Zwilling, the archdiocese spokesman, said the church did not take issue with Gentili’s gender identity, but “the organizers, by their own admission, attempted to deceive the cathedral staff” about it.
When Doroshow first called the church, it asked for more information about Gentili.
“I said she is a sex worker advocate, an icon and an activist,” Doroshow said. “And then I told them to Google her, because she’s quite famous.”
At no point did the church ask about Gentili’s gender identity or sexuality, Doroshow said, and at no point was it offered to them. “If a cisgender person’s family organizes their funeral, does their family tell the church that they were cis?” Doroshow said. “If not, why is that being asked of us?”
Gentili’s family pushed back on the archdiocese’s statement, saying the funeral brought “precious life and radical joy to the Cathedral in historic defiance of the Church’s hypocrisy and anti-trans hatred.”
“Cecilia Gentili’s funeral … was a reflection of the love she had for her community and a testament to the impact of her tireless advocacy,” the statement continued. “The only deception present at St Patrick’s Cathedral is that it claims to be a welcoming place for all.”
Gentili’s friends described her to The Post as a “humble and admirable leader.”
“When I first met her, I wondered if this is how people felt when they first met Dr. King,” Perea said. “I would follow her anywhere. She was always the smartest and funniest person in any room.”
Born in Argentina, Gentili was a self-professed atheist who had been “reexamining my relationship with religion” as part of a Narcotics Anonymous program.
“Religion is such a complicated issue for most queer and trans people,” she told Interview magazine last year. “I used to go with my grandmother to the Baptist church, and they didn’t want me there. They made it very clear. I used to go to the Catholic church, too, and both were such traumatic experiences for me as a queer person. So I came to identify as an atheist, but I know that so many trans people have been able to find a relationship with faith in spaces that include them.”
Her cause of death has not been revealed.
For Doroshow, the funeral was important because “when thousands of people showed up, it showed the magnitude of love for Cecilia and set a precedent that our community will stand strong together.”

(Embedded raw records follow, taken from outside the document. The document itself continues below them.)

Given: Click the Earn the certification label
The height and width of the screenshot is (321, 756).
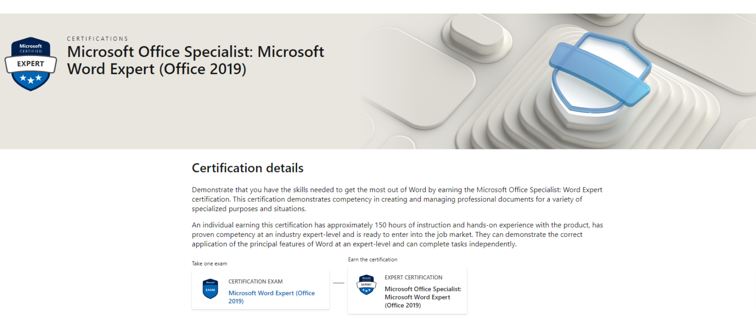Looking at the screenshot, I should pyautogui.click(x=373, y=259).
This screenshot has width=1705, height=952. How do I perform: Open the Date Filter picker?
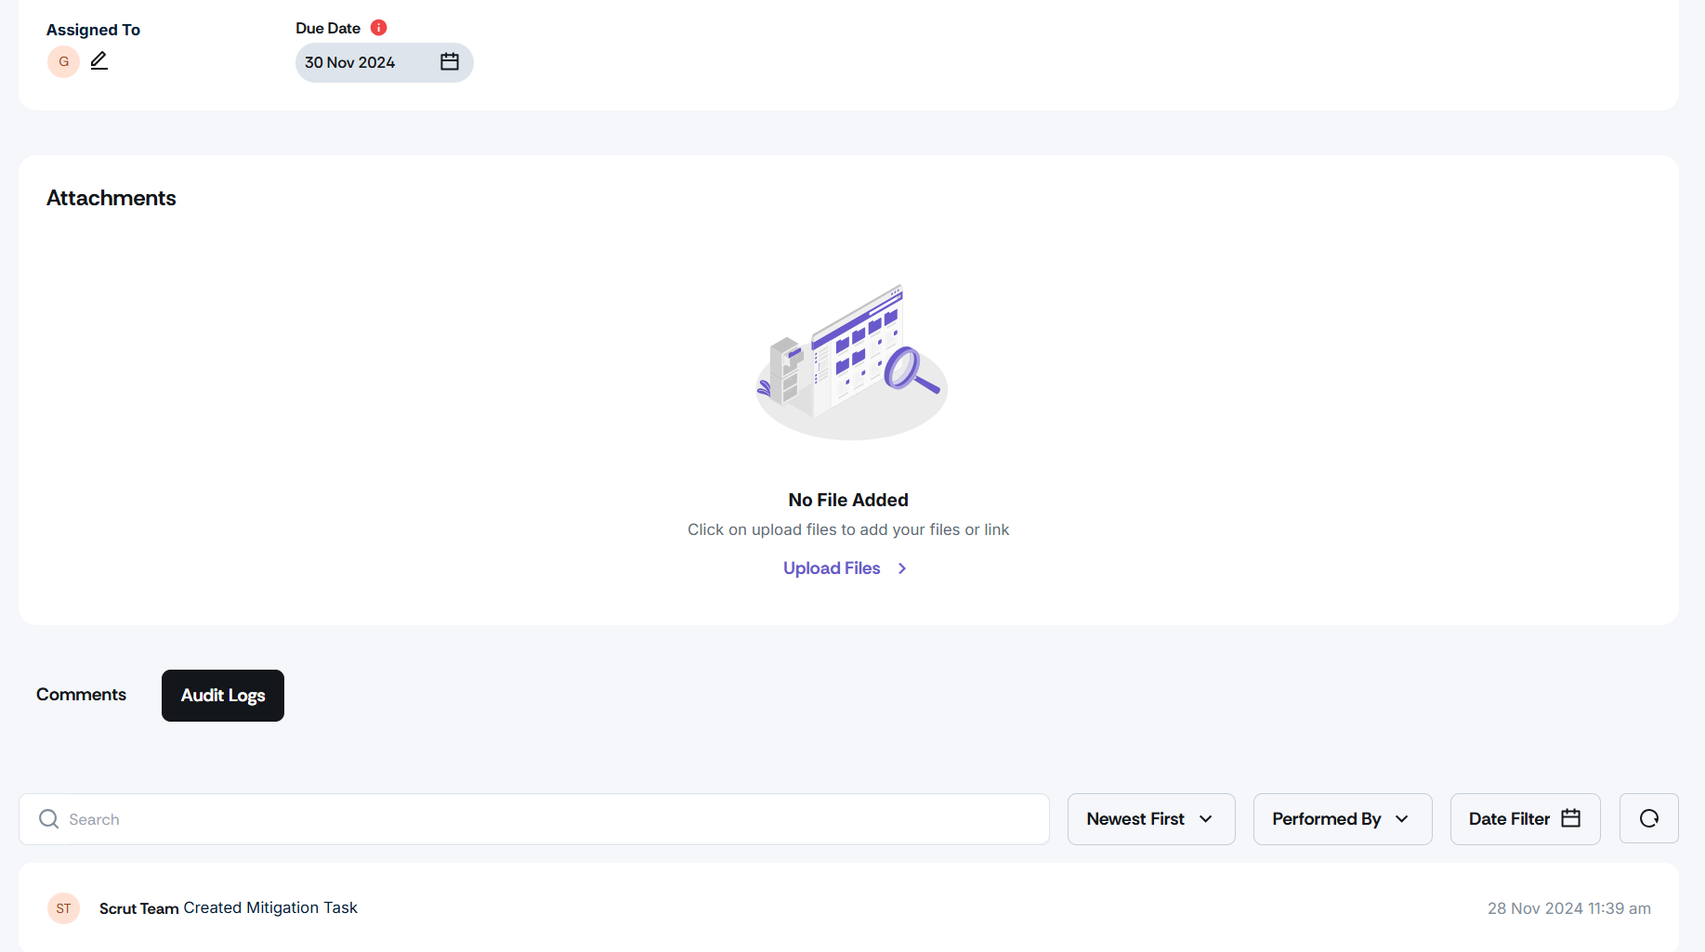tap(1525, 819)
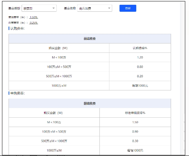The image size is (189, 156).
Task: Select the 1.20 rate cell
Action: point(140,57)
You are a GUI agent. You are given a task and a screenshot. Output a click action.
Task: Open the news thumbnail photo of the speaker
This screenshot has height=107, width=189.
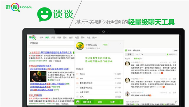click(x=38, y=76)
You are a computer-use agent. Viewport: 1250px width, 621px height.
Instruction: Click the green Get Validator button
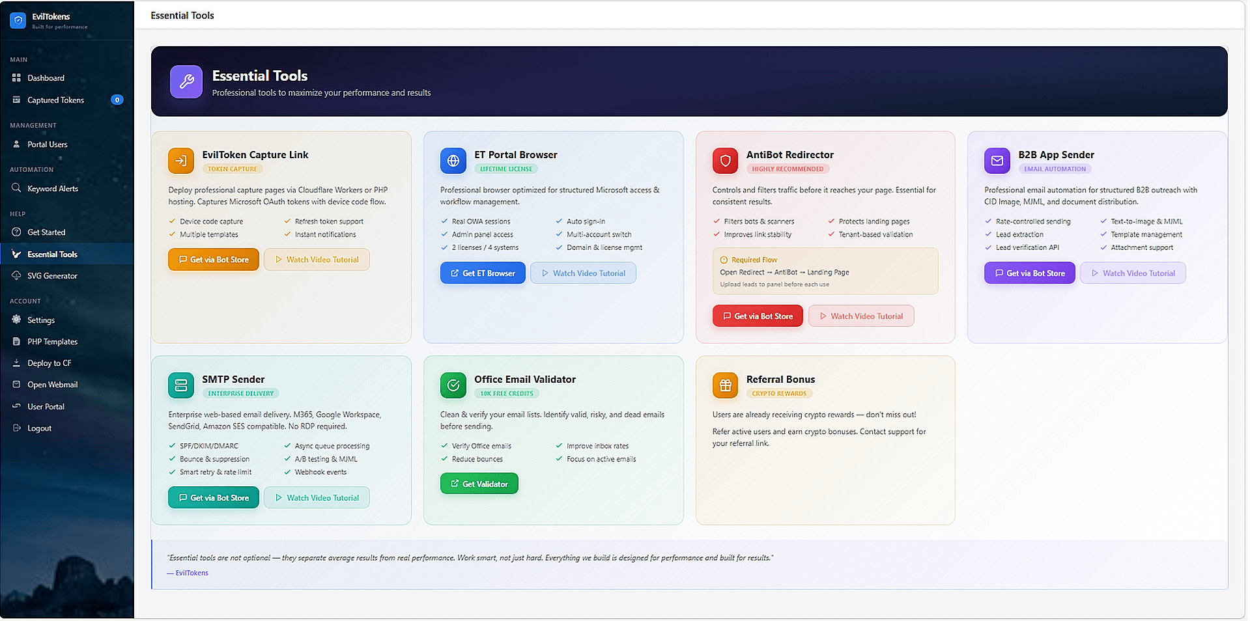click(x=479, y=484)
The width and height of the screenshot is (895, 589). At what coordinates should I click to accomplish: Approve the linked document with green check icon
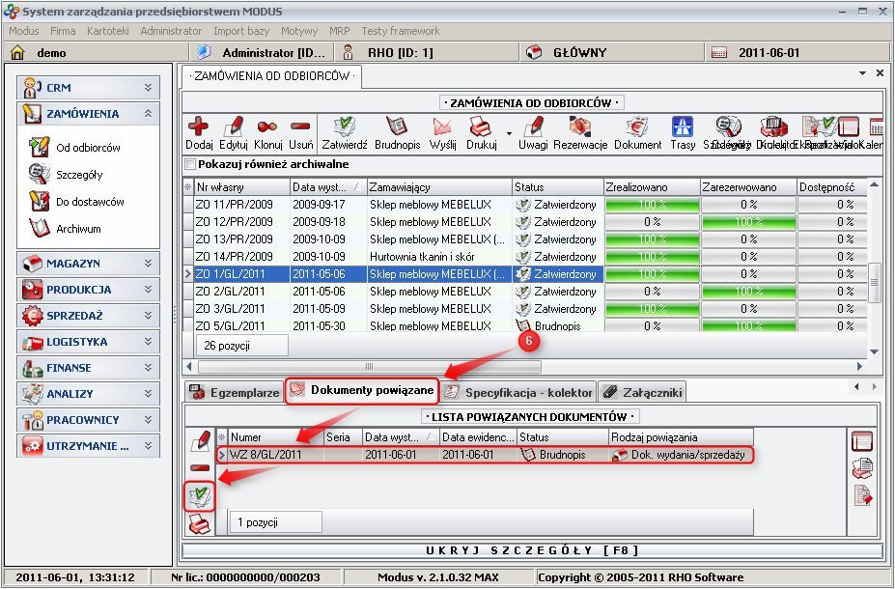[x=200, y=496]
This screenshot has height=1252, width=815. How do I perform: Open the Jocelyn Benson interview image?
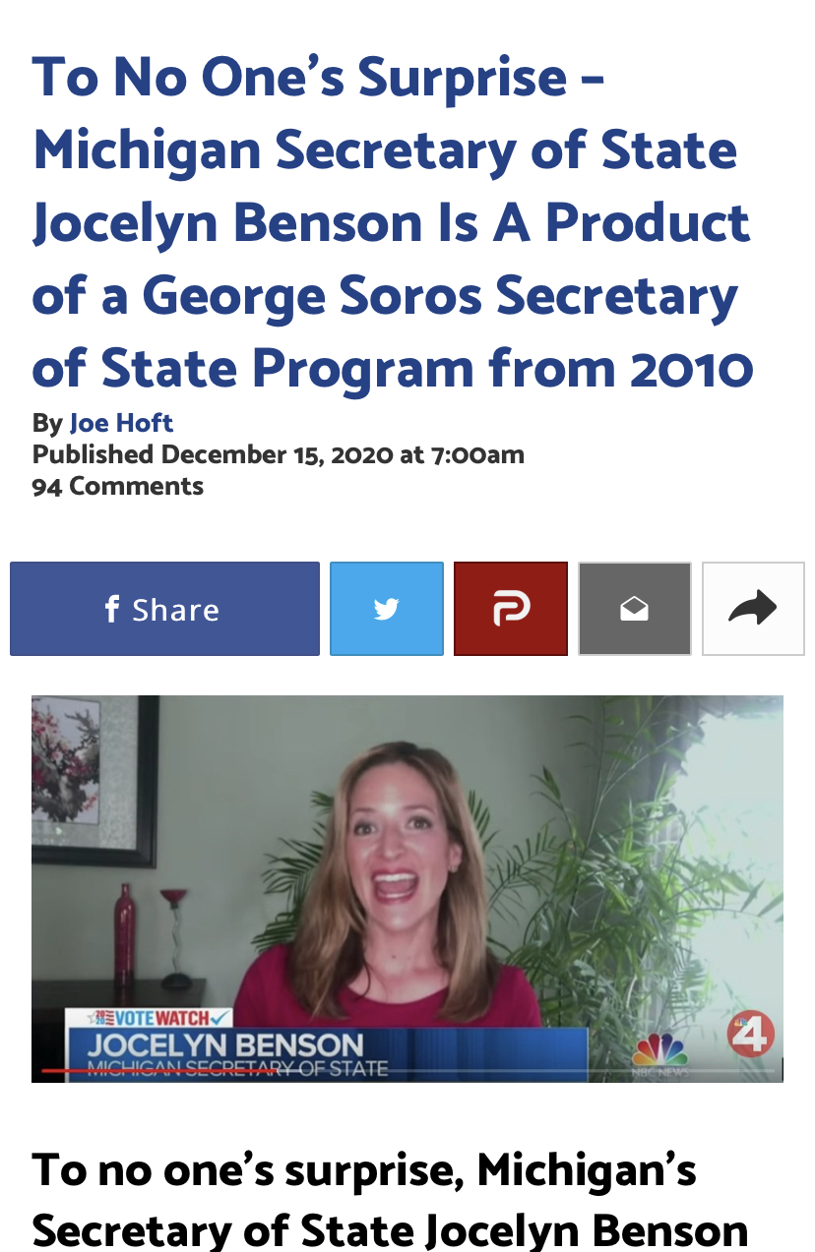pos(408,889)
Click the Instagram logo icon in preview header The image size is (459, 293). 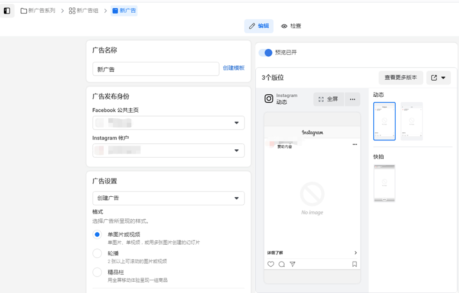(x=269, y=99)
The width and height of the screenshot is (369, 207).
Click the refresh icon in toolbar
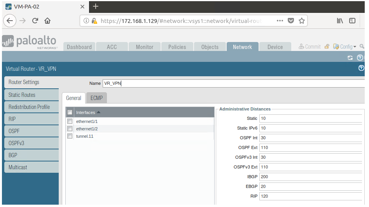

Catholic liberals praised the church for hosting the service for a transgender woman. Before the funeral, Zwilling told the New York Times that “a funeral is one of the corporal works of mercy,” which is “a model for how we should treat all others, as if they were Christ in disguise.”
Conservative group CatholicVote described the funeral as “unbelievable and sick,” and said it was “a mockery of the Christian faith.” Nicholas Gregoris, a co-founder of the Priestly Society of Saint John Henry Cardinal Newman, called it “revolting,” a “blasphemous & sacrilegious fiasco” and “a deplorable desecration of America’s most famous Catholic Church.”
The archdiocese conducted a ceremonial blessing for the cathedral after Gentili’s funeral, Salvo’s Saturday statement said. A church in Brooklyn led a similar ceremony to restore the sanctity of the church and repair harm after a pop singer recorded a “sexually provocative” video last year, according to the Catholic Review.
In November, the Vatican released guidance saying transgender people can be baptized, serve as godparents and witness weddings in the Roman Catholic Church, under certain circumstances. The policy, which responds to questions from a bishop in Brazil, reflects a continued opening by Pope Francis to the LBGTQ+ community.
Before the funeral, Doroshow was concerned about Gentili looking perfect on the day, but now concerns have shifted.
“When all this is said and done, we need to have better relationships and more conversations with the Catholic Church,” Doroshow said. “If they want to help us, we need burial funds and sustainability, not condemnation.”
Shane O’Neill contributed to this report.